### [課題内容]
1. デッキ使用率の分析のうち、「ムゲンダイナ(16.4% → 19.9%)」から「れがあったことが推測できる。」に至るまでの部分を、「ピカゼク」をすべて「ピカチュウ&ゼクロム」に置き換えて書き直してください。
2. デッキ使用率の分析において、Day2進出ラインとされているのは上位何名ですか。
3. デッキ使用率の分析の最後の文に続けて、その先を書き進めてください。

### [本文]
──────────────────────────────
参加者全体での使用率トップは三神ザシアンムゲンダイナズガドーンと続いている。
事前の段階から、どのデッキを使用する上でも対処を考える必要があるという共通の認識があった3デッキであり、妥当なところ。

全体の使用率と、Day2進出ラインである上位256名での使用率を比較してみると、今回のメタゲームの中心に存在していたのはムゲンダイナであることが分かった。
もう少し具体的かつ大袈裟に言うと、ムゲンダイナが強すぎてムゲンダイナに強いデッキが残りすぎたイメージ。

上位256名のデッキ使用率 > 参加者全体のデッキ使用率
となっている、要するに使用者数に対して高い成績を残した割合が高いデッキを抽出してみると、

ムゲンダイナ(16.4% → 19.9%)
セキタンザン(9.5% → 12.9%)
ズガドーン(10.6% → 11.3%)
ピカゼク(5.2% → 7.8%)
ルカメタザシアン(5.6% → 7.0%)

と、ムゲンダイナ+ムゲンダイナには相性有利のデッキが好成績を残していることが分かる(ピカゼクとムゲンダイナの相性に関しては諸説あるが)。
ムゲンダイナが多かった原因については、直前の自主大会で無人発電所入りのムゲンダイナが優勝した影響も大きいか。
この結果から、基盤が安定していて、殴り合いにおいて無類の強さを誇るムゲンダイナが有象無象のデッキに勝利し、そのムゲンダイナにニュートラルに相性有利を取れているデッキ達がムゲンダイナが多かった分で勝ちを増やしている、といった流れがあったことが推測できる。
──────────────────────────────
### [提供データ]
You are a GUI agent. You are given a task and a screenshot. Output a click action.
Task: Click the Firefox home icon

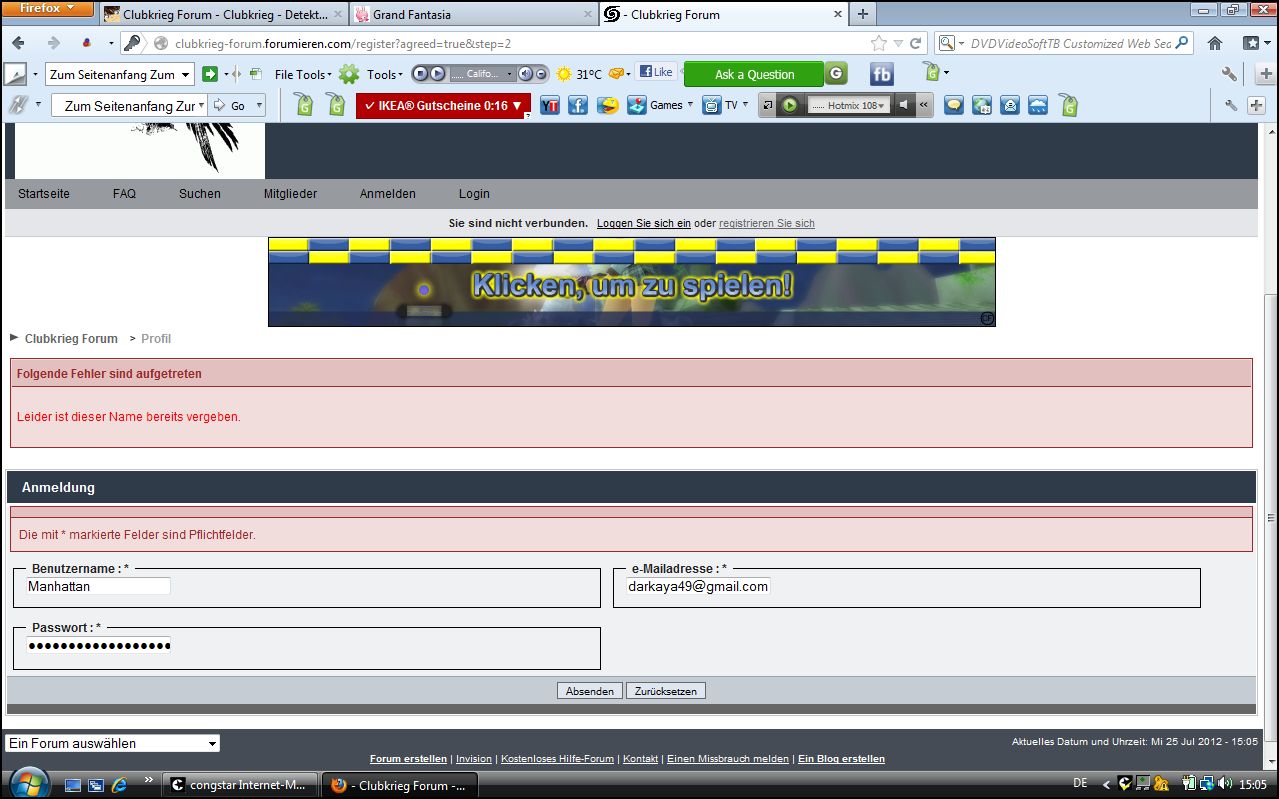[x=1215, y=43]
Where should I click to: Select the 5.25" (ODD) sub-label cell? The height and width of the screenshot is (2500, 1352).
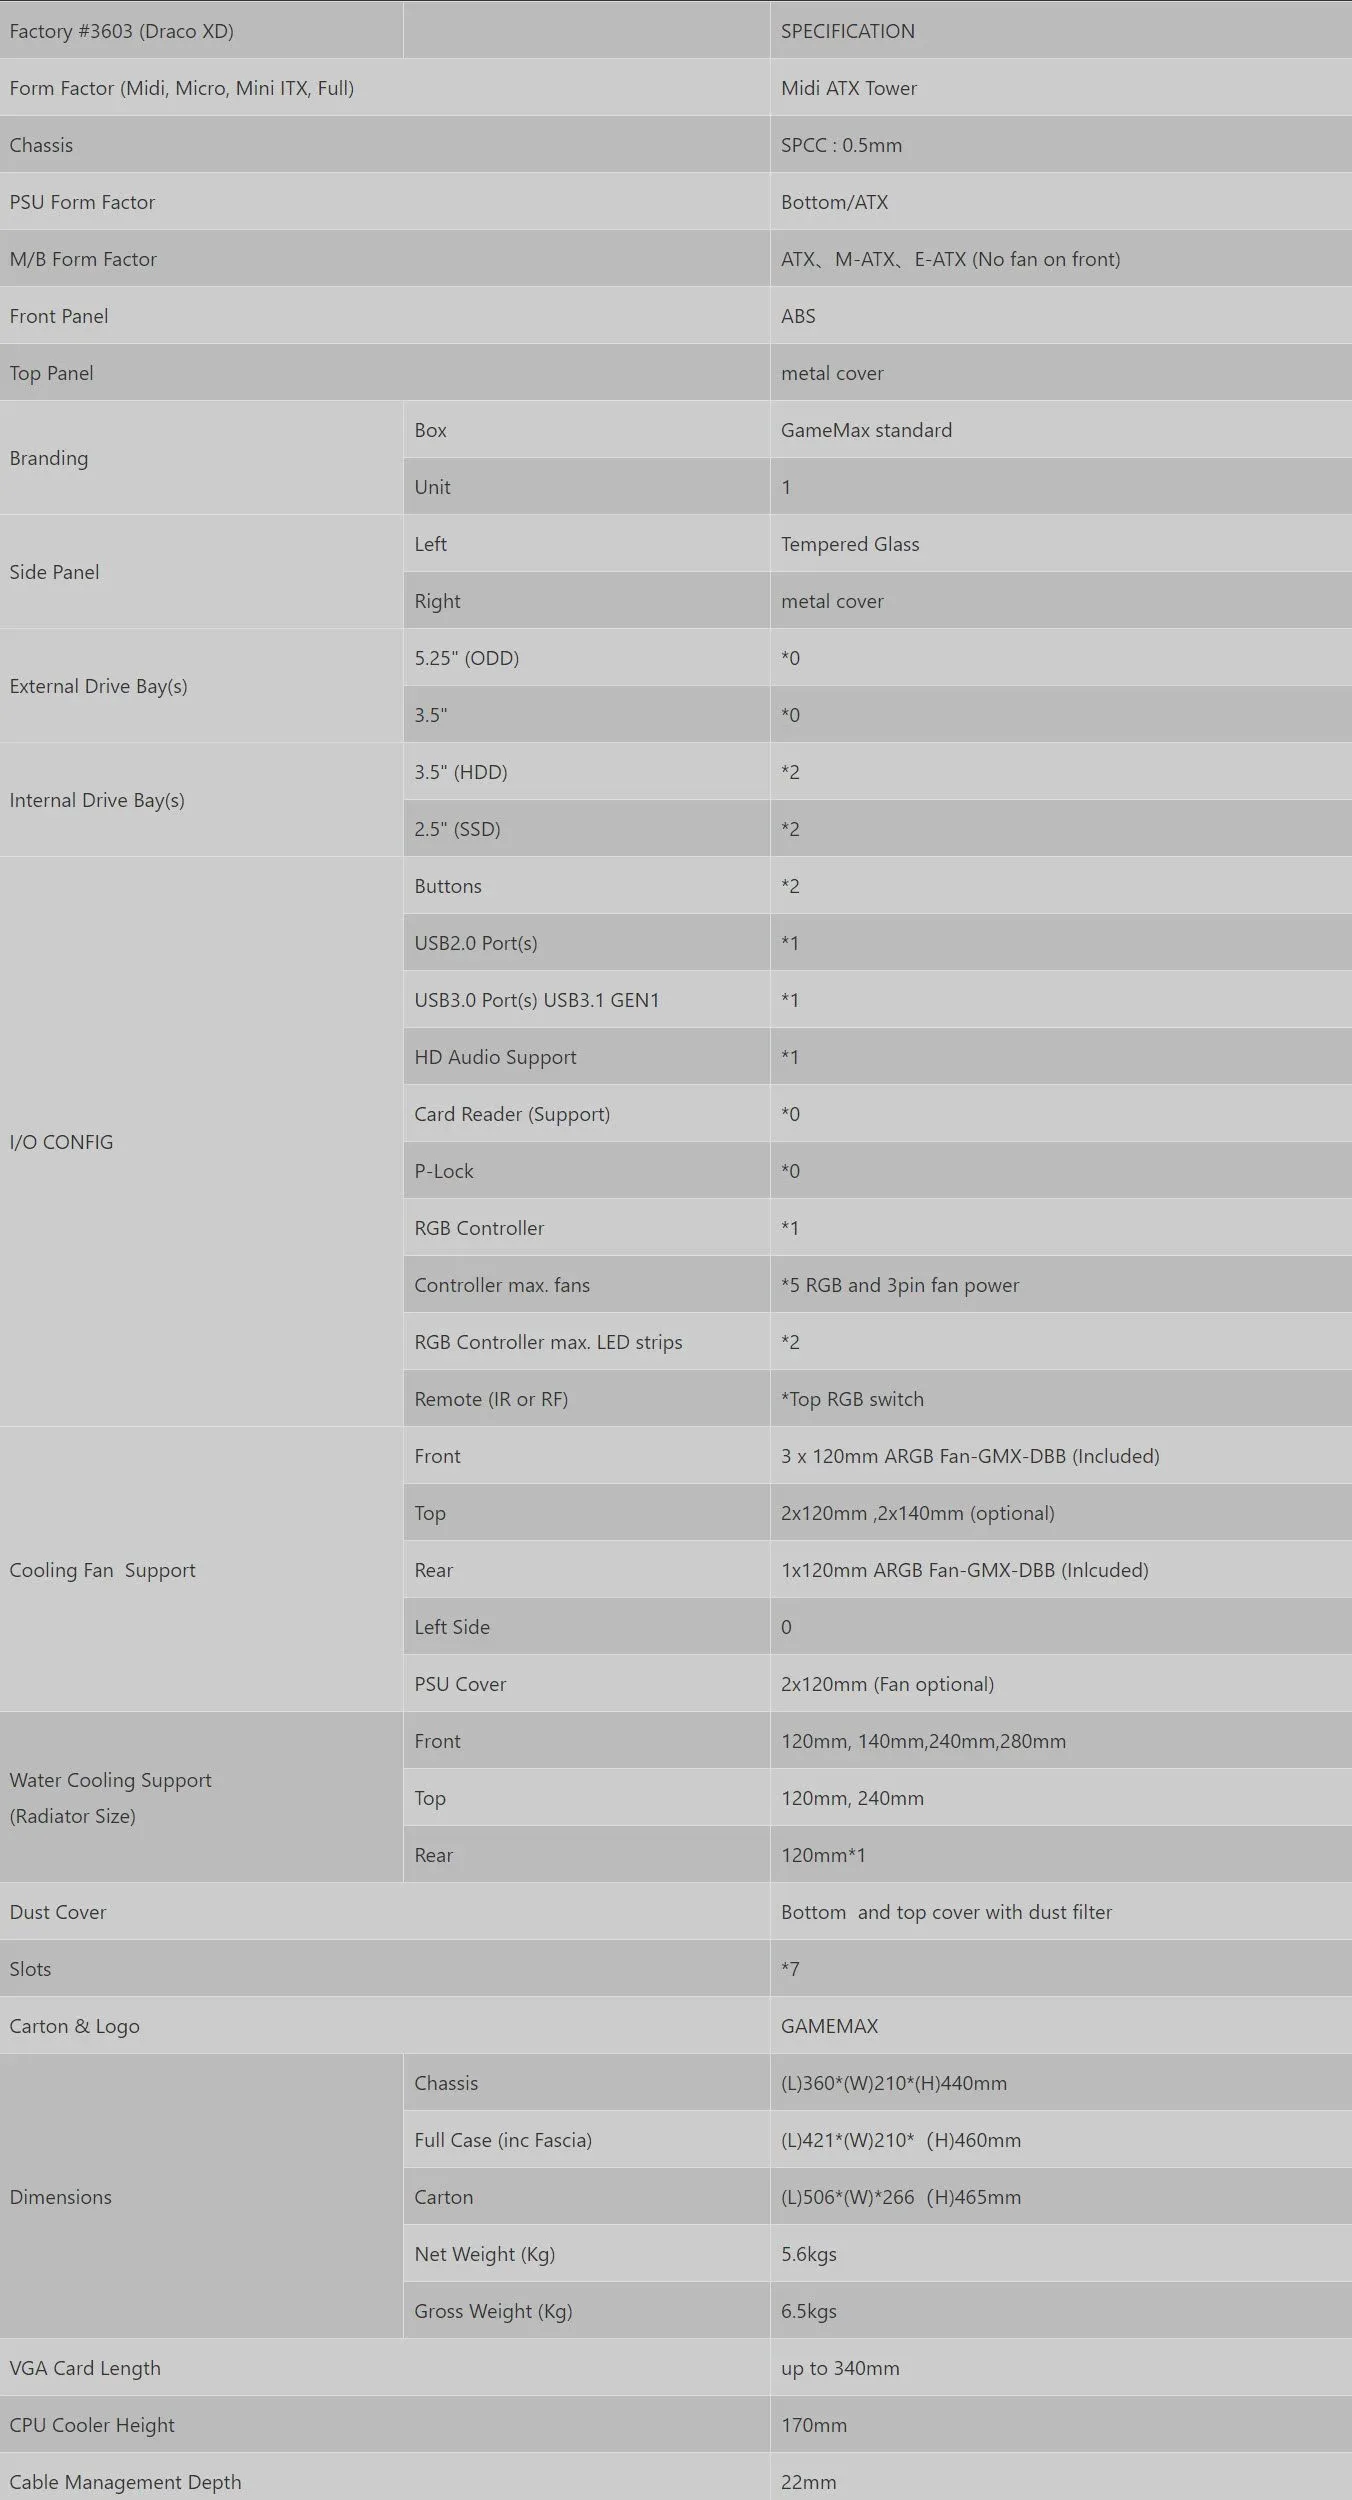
──────────────────────────────
### [各課題の結果]
1.
ムゲンダイナ(16.4% → 19.9%)
セキタンザン(9.5% → 12.9%)
ズガドーン(10.6% → 11.3%)
ピカチュウ&ゼクロム(5.2% → 7.8%)
ルカメタザシアン(5.6% → 7.0%)

と、ムゲンダイナ+ムゲンダイナには相性有利のデッキが好成績を残していることが分かる(ピカチュウ&ゼクロムとムゲンダイナの相性に関しては諸説あるが)。
ムゲンダイナが多かった原因については、直前の自主大会で無人発電所入りのムゲンダイナが優勝した影響も大きいか。
この結果から、基盤が安定していて、殴り合いにおいて無類の強さを誇るムゲンダイナが有象無象のデッキに勝利し、そのムゲンダイナにニュートラルに相性有利を取れているデッキ達がムゲンダイナが多かった分で勝ちを増やしている、といった流れがあったことが推測できる。

2. 上位256名です。

3.
対して、
上位256名のデッキ使用率 < 参加者全体のデッキ使用率
となっているデッキを抽出すると、

三神ザシアン(16.4% → 12.9%)
ピカチュウ(6.0% → 3.9%)
超MM(5.1% → 3.5%)

以上の結果に。

三神ザシアンと超MMには共通して、HPの頂点がタッグチームのデッキ(≒ムゲンダイナの打点圏に収まるデッキ)であり、ムゲンダイナが序盤から高打点のドレッドエンドを連打しているだけでプランが崩壊する危険性がある。
ピカチュウに関しては、ムゲンダイナを一撃で倒す要求が高い上にVmaxであることから、似たような理由で不利と言える。
さらにムゲンダイナとの共通点(Vmaxであること、闘弱点であること)から対策のレンジが被ってムゲンダイナとムゲンダイナ対策のどちらにも苦戦を強いられる可能性が高いだろう。
全体的にムゲンダイナに明確に不利な要素を有しているデッキが勝ち進めていない事がわかる。

次にDay2→16名のトップカットではどうか。

◇トップカット 順位

1位
ズガドーン

2位
ルカメタザシアン

ベスト4
ズガドーン
セキタンザン

ベスト8
ルカメタザシアン
ムゲンダイナ
ムゲンダイナ
セキタンザン

ベスト16
マッドパーティ
マッドパーティ
ズガドーン
ルカメタザシアン
セキタンザン
ルカメタザシアン
セキタンザン

◇トップカット デッキ分布

ルカメタザシアン 4
セキタンザン 4
ズガドーン 3
ムゲンダイナ 2
マッドパーティ 2
三神ザシアン 1

ムゲンダイナを強烈に意識したデッキであるルカメタザシアン、セキタンザンがさらに濃度を上げ、構造上有利なズガドーンも数を残している。
対して全体の使用率トップであった三神ザシアンは辛うじて1名が残った結果に。
そして今大会のダークホースとなったであろうマッドパーティが2名。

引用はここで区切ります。